Cellular ‘cannibalism’ may be fundamental to development across evolution
In living beings, from roundworms to humans, some cells may ball up unwanted contents on their surfaces for other cells to "eat." This is the finding of a study led by researchers at NYU Langone Medical Center and published online November 14 in Nature Cell Biology.
The results raise the possibility that cellular cannibalism may be more widespread than once thought, and may even shed light on certain brain disorders.
The work was done in the worm species C. elegans, which is famous for its role in past discoveries of vital mechanisms also at work in human cells. Specifically, the study found that, as an embryo develops into a worm, cells that pass on genes to the next generation (primordial germ cells or PGCs) form outer lobes, or "balls," that are digested by nearby cells that form the worm's gut.
By forming lobes destined to be clipped off and digested, germ cells may be discarding large amounts of material that would otherwise interfere with reproduction, say the study authors.
"These findings define a new way in which cells dramatically change their contents via cannibalism, and, in doing so, may reveal a new set of genetic causes for diseases when this mechanism goes awry," says Jeremy Nance, PhD, associate professor in the Department of Cell Biology at NYU Langone.
The study poses the question of whether this ability to quickly edit cell contents is vital to the function of many cell types in many organisms, including humans. A 2012 paper led by a separate research team, for instance, proposed that immune cells in the brain prune nerve connections by "eating" bulbs on nearby nerve cell extensions to edit brain circuitry. Some experts have asked whether some forms of autism may be caused by faulty cellular cannibalism. If these mechanisms exist, how widespread are they?

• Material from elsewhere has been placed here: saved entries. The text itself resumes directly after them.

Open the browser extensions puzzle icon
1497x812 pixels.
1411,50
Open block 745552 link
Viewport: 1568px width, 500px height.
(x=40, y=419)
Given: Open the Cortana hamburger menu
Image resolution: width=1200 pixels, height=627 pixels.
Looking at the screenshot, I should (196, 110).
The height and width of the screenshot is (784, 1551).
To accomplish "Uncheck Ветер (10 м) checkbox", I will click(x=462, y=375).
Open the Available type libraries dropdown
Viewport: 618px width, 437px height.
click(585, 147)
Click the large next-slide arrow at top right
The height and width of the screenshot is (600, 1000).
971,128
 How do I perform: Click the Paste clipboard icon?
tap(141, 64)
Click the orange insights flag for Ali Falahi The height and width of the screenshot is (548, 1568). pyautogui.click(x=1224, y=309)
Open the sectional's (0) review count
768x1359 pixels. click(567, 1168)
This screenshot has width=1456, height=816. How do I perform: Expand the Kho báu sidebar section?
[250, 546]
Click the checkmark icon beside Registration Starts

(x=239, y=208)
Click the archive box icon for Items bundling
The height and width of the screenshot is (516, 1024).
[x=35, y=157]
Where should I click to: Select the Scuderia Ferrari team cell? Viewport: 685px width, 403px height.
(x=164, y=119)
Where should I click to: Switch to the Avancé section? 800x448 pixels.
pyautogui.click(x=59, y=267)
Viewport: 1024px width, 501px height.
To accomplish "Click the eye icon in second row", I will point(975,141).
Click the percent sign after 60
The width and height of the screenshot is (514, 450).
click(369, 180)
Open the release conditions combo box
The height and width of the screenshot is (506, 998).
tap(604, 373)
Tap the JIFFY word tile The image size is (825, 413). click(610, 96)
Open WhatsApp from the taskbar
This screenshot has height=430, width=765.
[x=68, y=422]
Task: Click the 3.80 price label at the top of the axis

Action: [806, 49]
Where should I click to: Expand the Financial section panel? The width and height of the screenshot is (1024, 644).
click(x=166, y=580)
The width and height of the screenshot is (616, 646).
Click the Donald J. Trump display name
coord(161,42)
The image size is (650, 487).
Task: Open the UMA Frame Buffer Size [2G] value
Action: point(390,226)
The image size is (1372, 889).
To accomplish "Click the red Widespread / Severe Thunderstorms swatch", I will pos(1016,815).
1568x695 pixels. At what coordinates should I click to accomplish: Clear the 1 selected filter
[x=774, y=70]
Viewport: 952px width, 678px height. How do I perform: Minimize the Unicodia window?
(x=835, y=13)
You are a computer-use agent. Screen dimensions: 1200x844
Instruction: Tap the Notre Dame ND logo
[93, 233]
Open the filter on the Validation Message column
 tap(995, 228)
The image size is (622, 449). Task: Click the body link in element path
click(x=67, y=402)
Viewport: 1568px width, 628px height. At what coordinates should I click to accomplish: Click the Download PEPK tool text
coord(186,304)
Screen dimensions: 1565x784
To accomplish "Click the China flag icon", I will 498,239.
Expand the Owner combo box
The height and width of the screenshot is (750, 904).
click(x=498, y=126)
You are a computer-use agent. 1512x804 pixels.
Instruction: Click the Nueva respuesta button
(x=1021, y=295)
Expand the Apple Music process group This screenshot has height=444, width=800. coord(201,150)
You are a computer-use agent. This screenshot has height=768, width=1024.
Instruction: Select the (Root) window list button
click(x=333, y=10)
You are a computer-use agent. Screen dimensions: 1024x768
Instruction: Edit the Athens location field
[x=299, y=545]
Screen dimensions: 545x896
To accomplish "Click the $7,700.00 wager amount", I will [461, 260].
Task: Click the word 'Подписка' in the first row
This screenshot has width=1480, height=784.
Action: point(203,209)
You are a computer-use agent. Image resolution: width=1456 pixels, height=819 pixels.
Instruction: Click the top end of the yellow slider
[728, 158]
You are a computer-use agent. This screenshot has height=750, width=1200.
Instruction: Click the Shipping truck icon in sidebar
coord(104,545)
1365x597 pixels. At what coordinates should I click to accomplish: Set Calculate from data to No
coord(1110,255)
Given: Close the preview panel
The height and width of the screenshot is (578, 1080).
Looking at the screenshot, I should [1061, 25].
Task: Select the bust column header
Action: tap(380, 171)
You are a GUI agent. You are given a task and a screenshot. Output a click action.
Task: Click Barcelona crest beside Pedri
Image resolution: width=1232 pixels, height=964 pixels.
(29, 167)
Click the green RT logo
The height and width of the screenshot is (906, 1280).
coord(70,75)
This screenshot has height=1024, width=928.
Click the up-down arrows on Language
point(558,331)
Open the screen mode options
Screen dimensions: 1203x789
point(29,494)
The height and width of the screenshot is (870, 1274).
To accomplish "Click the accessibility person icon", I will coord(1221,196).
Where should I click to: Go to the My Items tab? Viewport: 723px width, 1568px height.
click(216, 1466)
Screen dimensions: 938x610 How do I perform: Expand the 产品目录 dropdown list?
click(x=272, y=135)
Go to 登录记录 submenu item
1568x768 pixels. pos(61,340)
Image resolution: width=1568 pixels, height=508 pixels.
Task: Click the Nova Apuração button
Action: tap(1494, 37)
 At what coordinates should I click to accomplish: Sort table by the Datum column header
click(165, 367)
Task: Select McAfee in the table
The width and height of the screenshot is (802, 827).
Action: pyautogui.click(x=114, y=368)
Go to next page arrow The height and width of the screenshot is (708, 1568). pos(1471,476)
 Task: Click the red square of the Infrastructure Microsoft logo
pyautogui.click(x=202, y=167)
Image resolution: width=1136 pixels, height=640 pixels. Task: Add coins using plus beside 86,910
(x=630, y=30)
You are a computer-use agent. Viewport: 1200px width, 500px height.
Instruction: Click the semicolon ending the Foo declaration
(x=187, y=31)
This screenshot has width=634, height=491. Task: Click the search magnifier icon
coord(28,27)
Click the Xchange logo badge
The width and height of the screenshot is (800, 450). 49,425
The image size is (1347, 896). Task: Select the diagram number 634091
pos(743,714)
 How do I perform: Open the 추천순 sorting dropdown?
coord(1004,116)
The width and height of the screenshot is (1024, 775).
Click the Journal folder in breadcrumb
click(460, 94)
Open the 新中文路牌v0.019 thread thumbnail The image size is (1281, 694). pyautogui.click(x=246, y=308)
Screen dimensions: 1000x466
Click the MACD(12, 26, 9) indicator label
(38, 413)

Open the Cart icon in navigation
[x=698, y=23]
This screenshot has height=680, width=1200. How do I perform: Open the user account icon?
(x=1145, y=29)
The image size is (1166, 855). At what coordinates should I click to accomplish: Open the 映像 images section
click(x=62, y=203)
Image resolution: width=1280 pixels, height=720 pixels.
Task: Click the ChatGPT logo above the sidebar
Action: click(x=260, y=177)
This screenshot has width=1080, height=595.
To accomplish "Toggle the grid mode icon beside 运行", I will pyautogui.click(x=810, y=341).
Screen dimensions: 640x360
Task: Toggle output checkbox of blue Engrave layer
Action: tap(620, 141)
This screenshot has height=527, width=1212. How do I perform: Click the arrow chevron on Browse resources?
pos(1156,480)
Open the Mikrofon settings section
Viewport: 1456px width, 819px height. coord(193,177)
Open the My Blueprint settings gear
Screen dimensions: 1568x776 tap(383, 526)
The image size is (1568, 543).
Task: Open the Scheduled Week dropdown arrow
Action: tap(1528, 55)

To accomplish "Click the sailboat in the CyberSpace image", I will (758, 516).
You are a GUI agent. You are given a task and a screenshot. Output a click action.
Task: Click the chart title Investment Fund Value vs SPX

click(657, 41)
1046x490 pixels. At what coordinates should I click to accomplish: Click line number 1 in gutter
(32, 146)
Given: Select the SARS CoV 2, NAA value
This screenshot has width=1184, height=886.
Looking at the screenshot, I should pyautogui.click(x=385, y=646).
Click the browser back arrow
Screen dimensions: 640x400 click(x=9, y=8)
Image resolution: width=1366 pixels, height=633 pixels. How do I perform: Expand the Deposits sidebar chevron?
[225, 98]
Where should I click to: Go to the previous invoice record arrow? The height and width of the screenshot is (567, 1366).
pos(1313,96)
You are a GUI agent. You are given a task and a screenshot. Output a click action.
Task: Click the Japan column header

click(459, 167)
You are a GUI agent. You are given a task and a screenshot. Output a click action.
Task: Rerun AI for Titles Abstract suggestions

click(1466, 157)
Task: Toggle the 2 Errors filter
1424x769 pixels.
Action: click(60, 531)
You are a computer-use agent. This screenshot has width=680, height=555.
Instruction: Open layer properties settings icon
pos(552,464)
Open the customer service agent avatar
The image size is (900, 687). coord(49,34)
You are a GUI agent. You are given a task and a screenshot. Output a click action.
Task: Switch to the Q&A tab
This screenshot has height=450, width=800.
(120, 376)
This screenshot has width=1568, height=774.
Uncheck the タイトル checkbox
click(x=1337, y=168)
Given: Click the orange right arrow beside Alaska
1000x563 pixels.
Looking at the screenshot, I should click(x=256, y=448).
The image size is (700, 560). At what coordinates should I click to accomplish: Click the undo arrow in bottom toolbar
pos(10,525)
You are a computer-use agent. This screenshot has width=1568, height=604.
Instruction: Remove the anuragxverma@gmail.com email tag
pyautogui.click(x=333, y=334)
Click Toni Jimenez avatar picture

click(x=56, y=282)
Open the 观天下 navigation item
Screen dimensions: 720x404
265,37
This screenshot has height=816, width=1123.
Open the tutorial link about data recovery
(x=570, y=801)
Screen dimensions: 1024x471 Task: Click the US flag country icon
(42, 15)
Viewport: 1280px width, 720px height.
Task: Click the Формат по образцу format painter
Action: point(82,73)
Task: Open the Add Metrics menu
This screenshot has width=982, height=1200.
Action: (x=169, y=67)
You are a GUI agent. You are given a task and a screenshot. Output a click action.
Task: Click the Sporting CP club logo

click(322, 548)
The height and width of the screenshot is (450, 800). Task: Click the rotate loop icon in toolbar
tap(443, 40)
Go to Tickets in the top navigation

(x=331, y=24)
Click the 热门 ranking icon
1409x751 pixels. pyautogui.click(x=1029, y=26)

In worms, as in humans, certain cells in a portion of the embryo, called the endoderm, migrate and become the cells that form the gut. In both species, cells that go on to form the sexual organs, and the cells that will become sperm and eggs, migrate alongside pre-gut cells to end up in their final location at the bottom of the gut.
It was while studying this partnership between co-migrating cell types that the research team first observed one cell type eating part of another. Researchers also found that the lobes put forth for removal by PGCs contained large numbers of mitochondria, the cell powerhouses that convert blood sugar into molecules that serve as cellular energy currency.
One theory for why this occurs is that mitochondria, as a side effect of making energy, also produce highly-reactive free radicals that can damage DNA in a process called oxidative stress. This is a problem for any cell, but more so for the gamete or germ cell, which carries the copy of genetic information that will serve as the template for the offspring. Any random change there could have devastating consequences, not just for one cell, but for future generations.
The study results raise the question of whether germ cells trade lower energy production, by getting rid of mitochondria via cell cannibalism, for greater DNA protection. Researchers will also seek to determine if genetic risk for some forms of sterility proceeds from the failure of cannibalistic mechanisms to protect gametes from oxidative stress.
Specifically, the research team found that lobe cannibalism is carefully choreographed by biochemical signals, with all lobes forming during the same developmental time window and bitten off in a set order. Furthermore, progenitor gamete cells in worms always form lobes full of mitochondria, but the lobes are only cut off if partnering endodermal cells are present.
Moving forward, the research team will seek to identify the signals by which PGC lobes embed specifically into endodermal cells, and those that tell endodermal cells to eat lobes. The work may also help the field to determine whether similar cellular remodeling events shape brain circuitry, say the authors.
Along with Nance, study authors were Yusuff Abdu and Chelsea Maniscalco in the Skirball Institute of Biomolecular Medicine, along with John Heddleston and Teng-Leong Chew from the Advanced Imaging Center at the Howard Hughes Medical Institute in Ashburn, Virginia. The study was funded by grants from the National Institutes of Health, and sequencing of genomic DNA samples was performed at the NYULMC Genome Technology Center, which is partially supported by a grant (P30CA016087) from the Perlmutter Cancer Center.